Jerome Powell, governor of the U.S. Federal Reserve, speaks during an Economic Club of New York event on Thursday. Bloomberg News

Testing blockchain: The Journal interviews Dr. Lee Braine, Barclays' chief technology officer, about the bank's plans to launch a formal blockchain test with other financial services firms next year. "Almost every week new ideas in blockchain appear. Just keeping up to date on the constant flow requires time and effort for banks, regulators and startups," he says.

Join the crowd: Goldman Sachs CEO Lloyd Blankfein has joined the Twittersphere, posting a criticism of President Trump's decision to pull America out of the Paris climate agreement.

Not done yet: The Journal's Heard on the Street column advises investors not to panic about the recent decline in second quarter trading revenues announced by JPMorgan Chase and Bank of America. They should instead "focus on bigger, more positive trends that will drive bank shares."

Desperate measures: Shunned by big Wall Street banks worried about financial as well as reputational risks, Venezuela's unpopular and increasingly authoritarian government has had to resort to using small firms to arrange financing for its operations. "There's a reputational risk here for investment banks, so the government is having to turn to little-known intermediaries," according to Asdrubal Oliveros, director of the Caracas-based consulting firm Ecoanalitica.

Financial Times
Fined: The European Securities and Markets Authority fined Moody's €1.24 million for failing to explain the methodology behind its ratings decisions on several global institutions, including the European Investment Bank and the European Union. It was only the third fine issued by Esma and the first for a transparency failure. "It's a very important message," said Nick Bayley, a managing director at Duff & Phelps. "It shows that [Esma] is willing to take public enforcement action."

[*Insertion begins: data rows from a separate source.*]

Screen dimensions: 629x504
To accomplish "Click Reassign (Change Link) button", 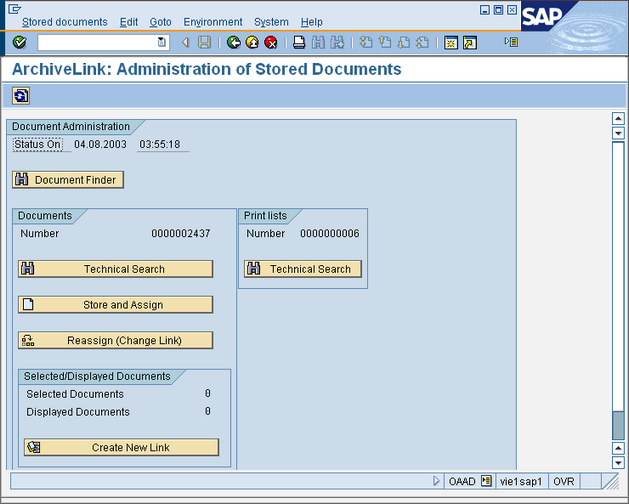I will point(115,340).
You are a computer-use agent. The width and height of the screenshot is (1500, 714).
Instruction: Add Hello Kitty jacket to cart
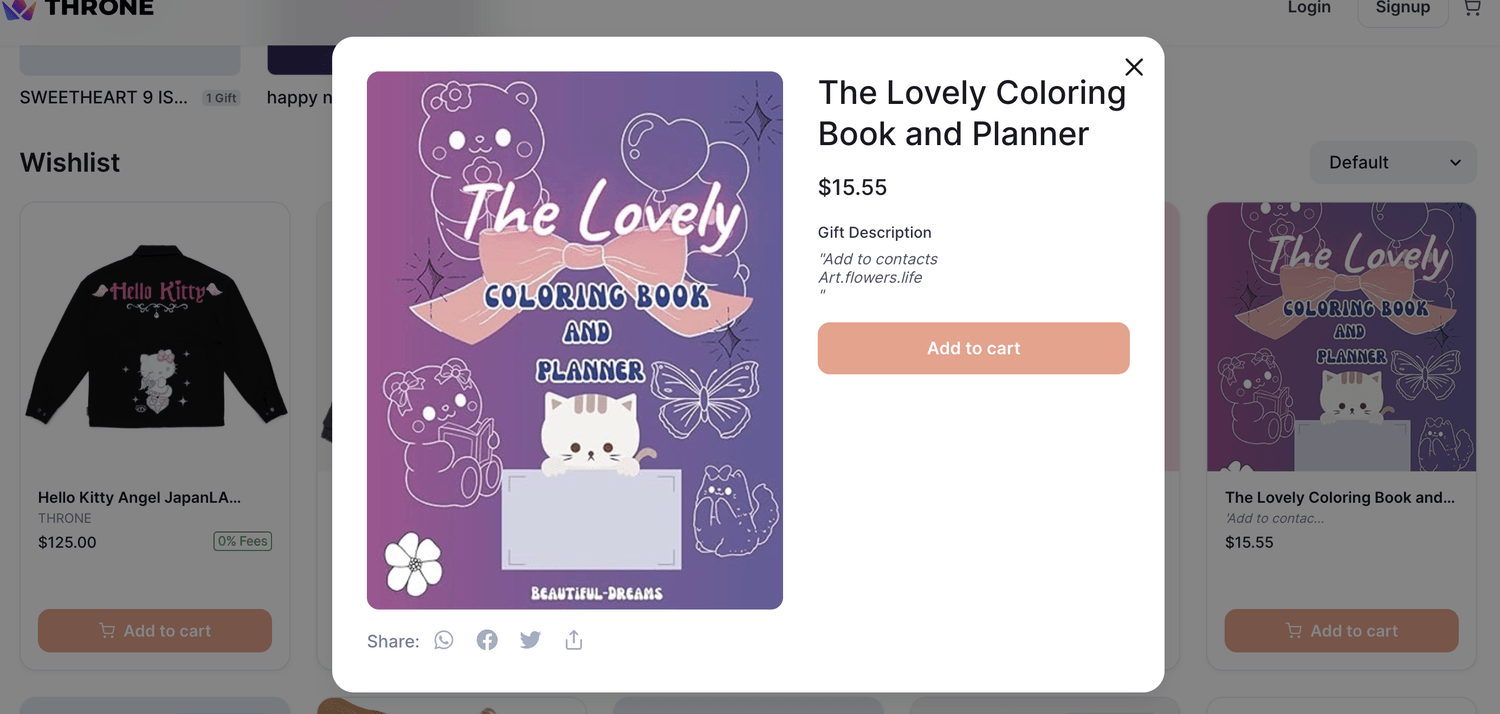pos(155,631)
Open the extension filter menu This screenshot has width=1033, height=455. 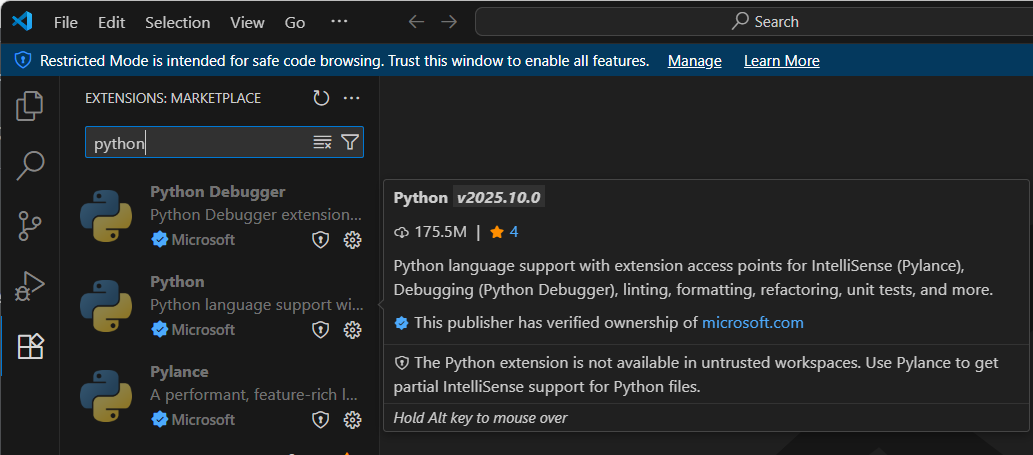coord(350,142)
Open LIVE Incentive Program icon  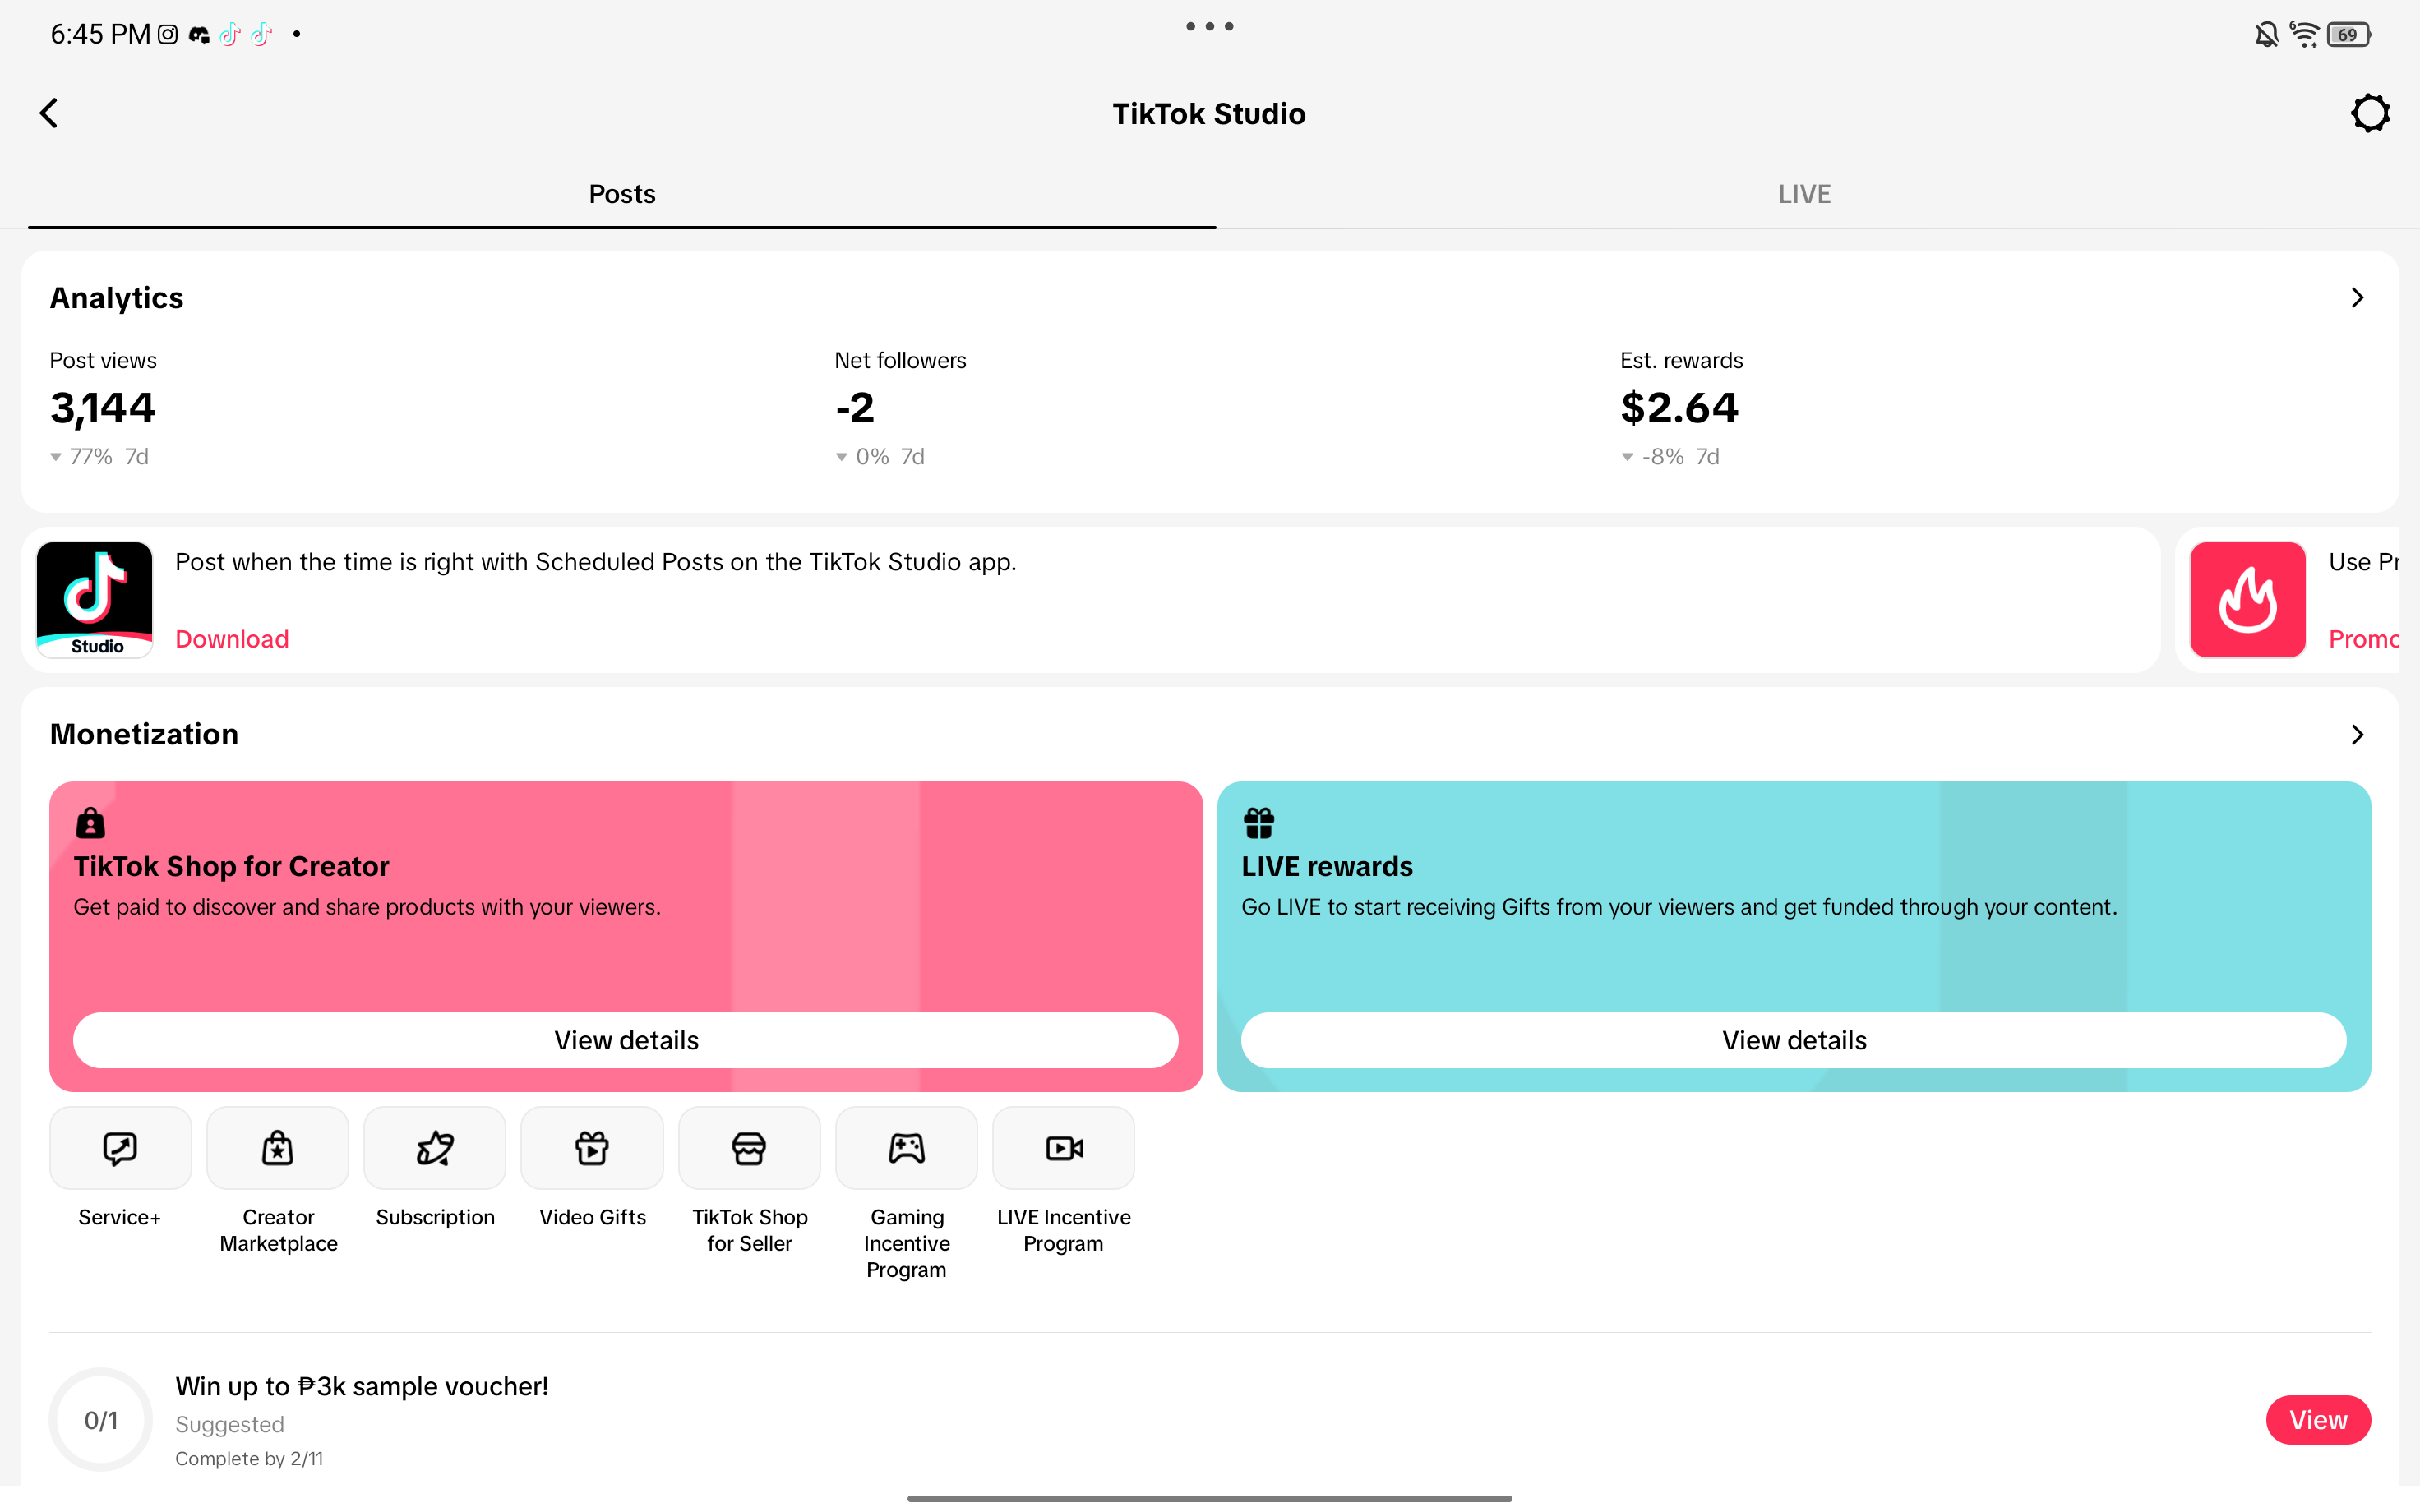click(x=1063, y=1148)
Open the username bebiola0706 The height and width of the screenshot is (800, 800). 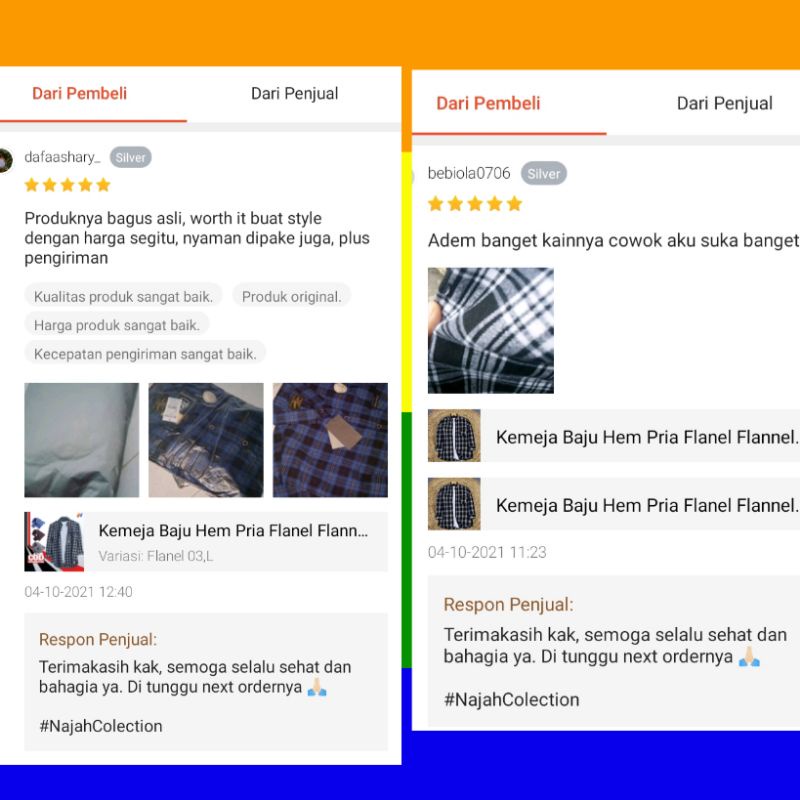(469, 173)
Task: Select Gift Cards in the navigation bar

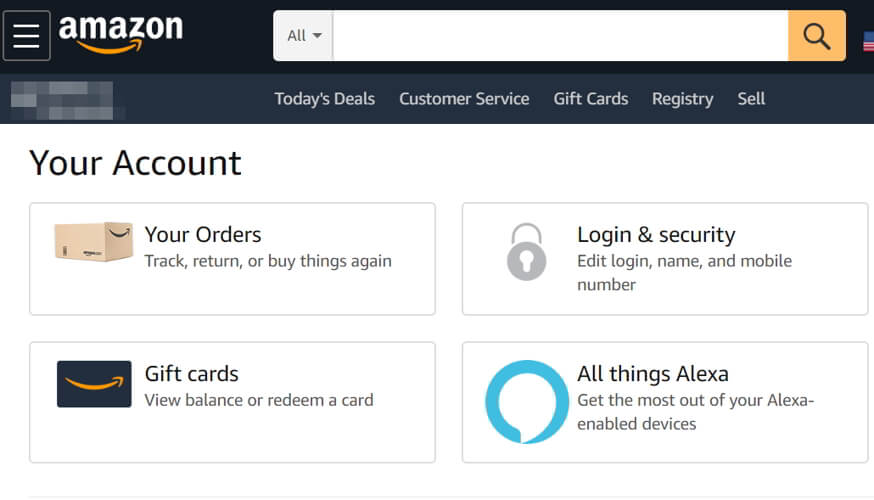Action: [x=591, y=99]
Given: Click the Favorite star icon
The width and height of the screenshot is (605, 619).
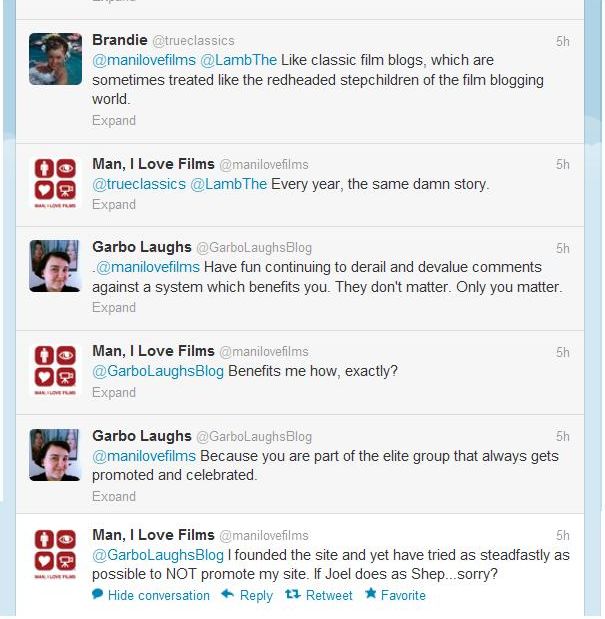Looking at the screenshot, I should pos(370,595).
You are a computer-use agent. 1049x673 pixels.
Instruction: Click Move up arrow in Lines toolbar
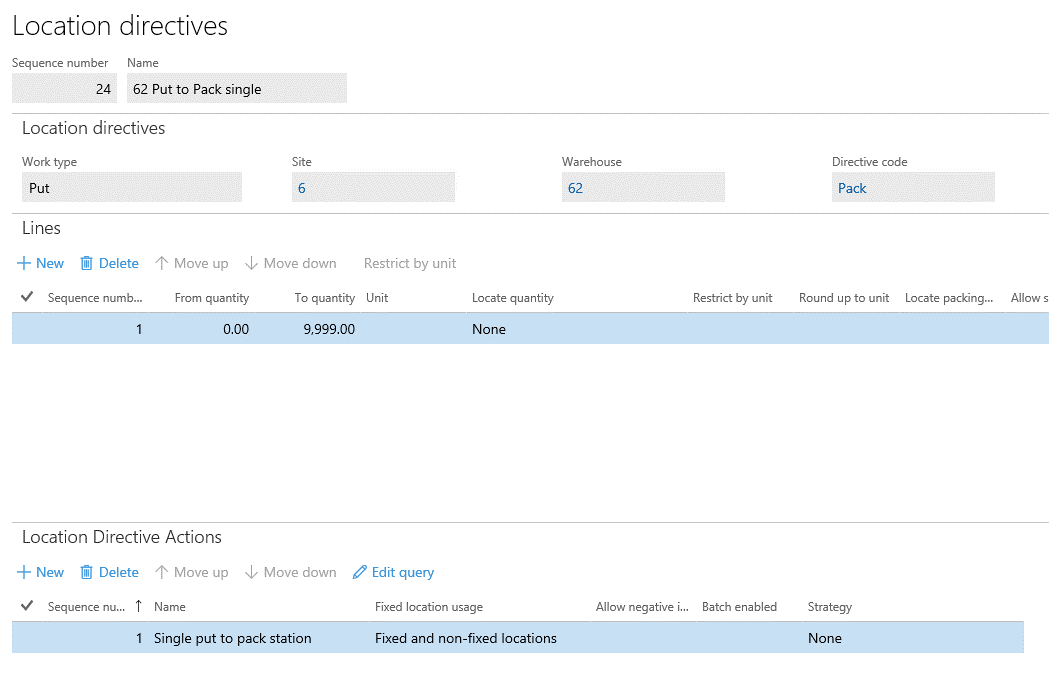click(161, 264)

Sold: A day after it sold the bulk of its operations in Africa, Barclays agreed to sell its Zimbabwe unit to First Merchant Bank, a Malawi-based lender. But the deal is being contested by the board and management of the Barclays unit, who appealed to Zimbabwe's high court to block the transaction.

Settled: On the morning the trial was supposed to begin, JPMorgan Chase agreed to pay $35 million to settle a lawsuit brought against it by shareholders of Good Technology. The investors claimed that JPMorgan advised the technology startup to accept a low-ball offer from BlackBerry in 2015 in order to win future business from the mobile telephone maker, costing the company hundreds of millions of dollars.

Another idea: Blackstone, the world's largest private-equity group, and Paulson & Co., the big hedge fund, are pitching a new plan that would privatize Fannie Mae and Freddie Mac and free them from government control. But their plan, which the FT said would "restore value to their investment in the companies," appears to be at odds with that of Treasury Secretary Steven Mnuchin, who said he expects the two mortgage agencies to continue paying dividends to the government.

"The post-crisis reform program has been mostly completed and has mostly been successful. But there are going to be some adjustments, and I think that is only appropriate." — Federal Reserve Gov. Jerome Powell on changes to the Fed's bank stress tests.